(TASK GOAL):
Can you copy out all these records, requests included, multiplying each coordinate in the answers by 2.25 and rounding to the nearest whole number with halves going up? Leave numbers in the requests unchanged, and omit the pictures from your reply.

(Entries taken from a collection):
* START *

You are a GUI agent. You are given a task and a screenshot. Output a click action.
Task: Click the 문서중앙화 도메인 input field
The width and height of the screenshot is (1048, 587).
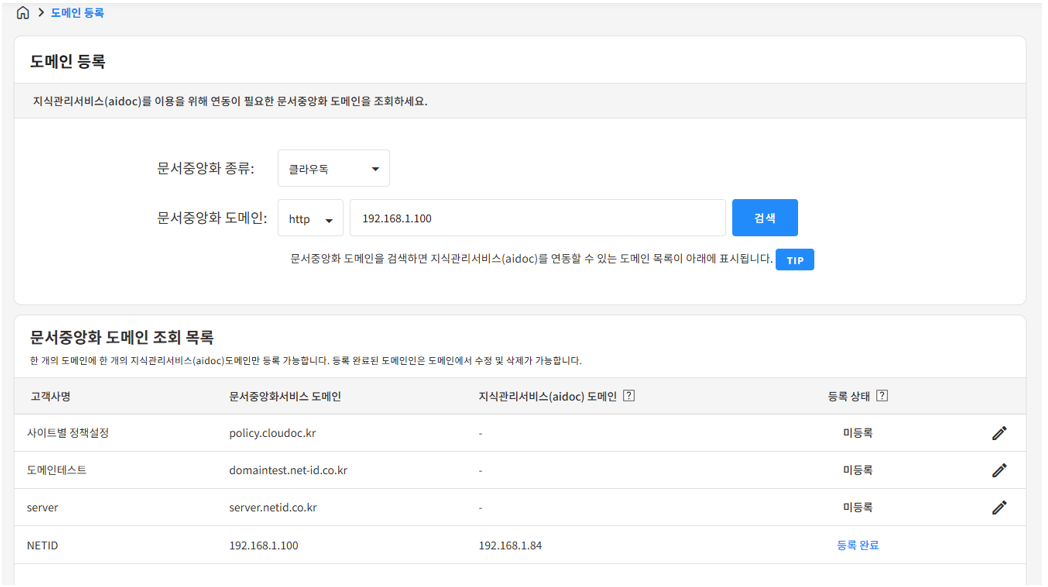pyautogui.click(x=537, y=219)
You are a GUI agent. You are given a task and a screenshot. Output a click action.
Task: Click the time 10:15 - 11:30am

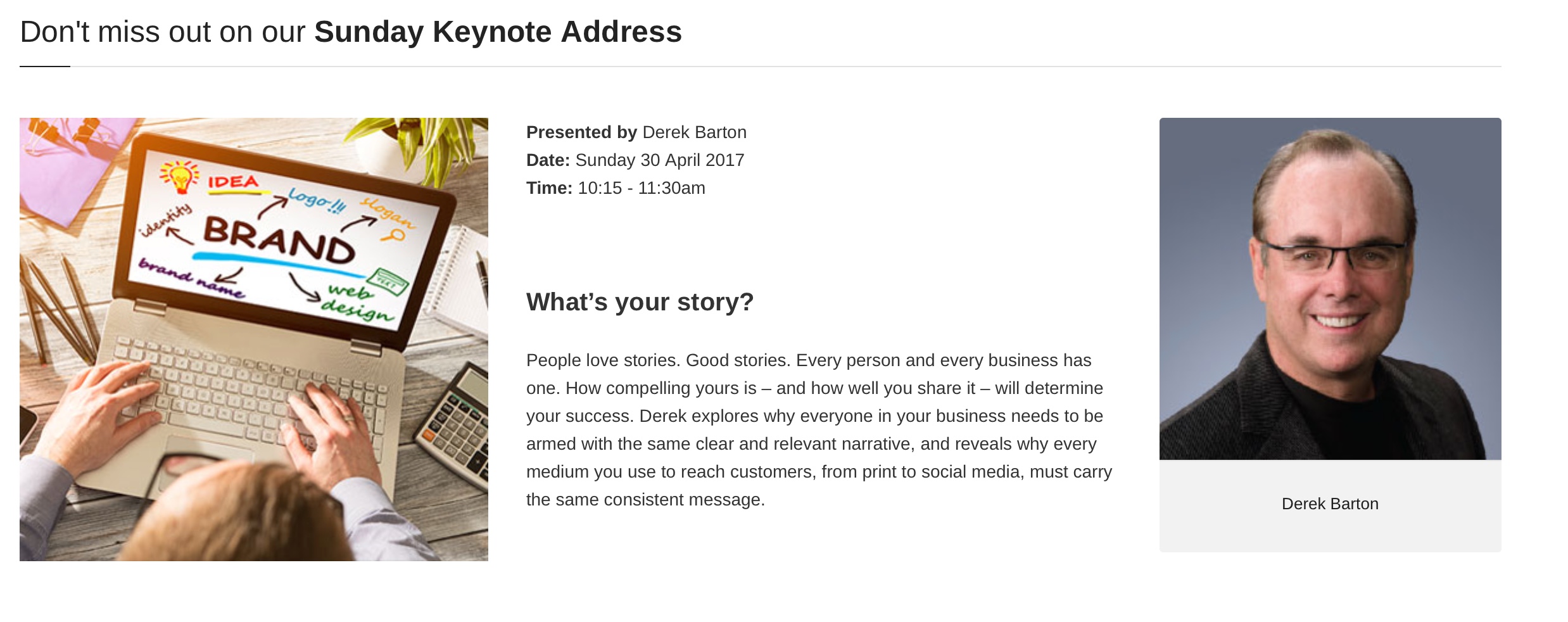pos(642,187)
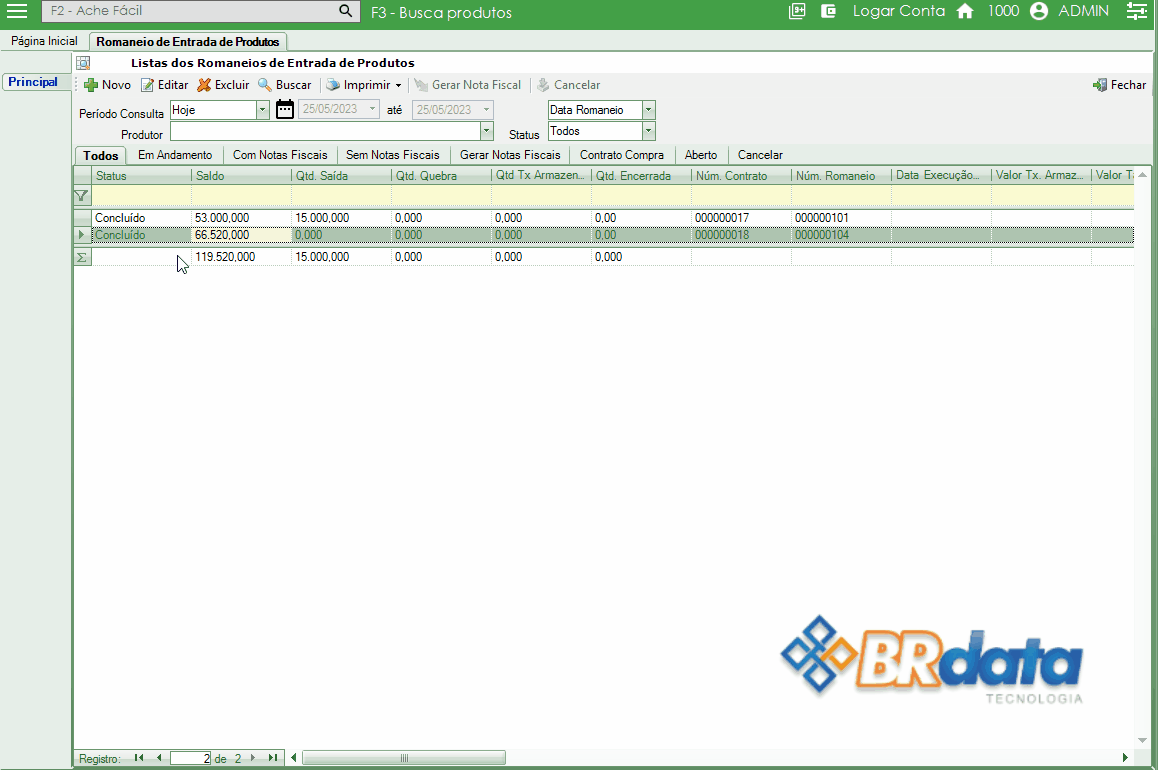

* END *

(RESULT OF THIS EXERCISE):
You are a GUI agent. You are given a task and a screenshot. Output a click action.
Task: Click the 문서중앙화 도메인 input field
The width and height of the screenshot is (1048, 587).
pyautogui.click(x=1208, y=493)
You are a GUI agent. You are given a task and a screenshot. Output a click action.
Task: Click the time 10:15 - 11:30am

pos(1445,421)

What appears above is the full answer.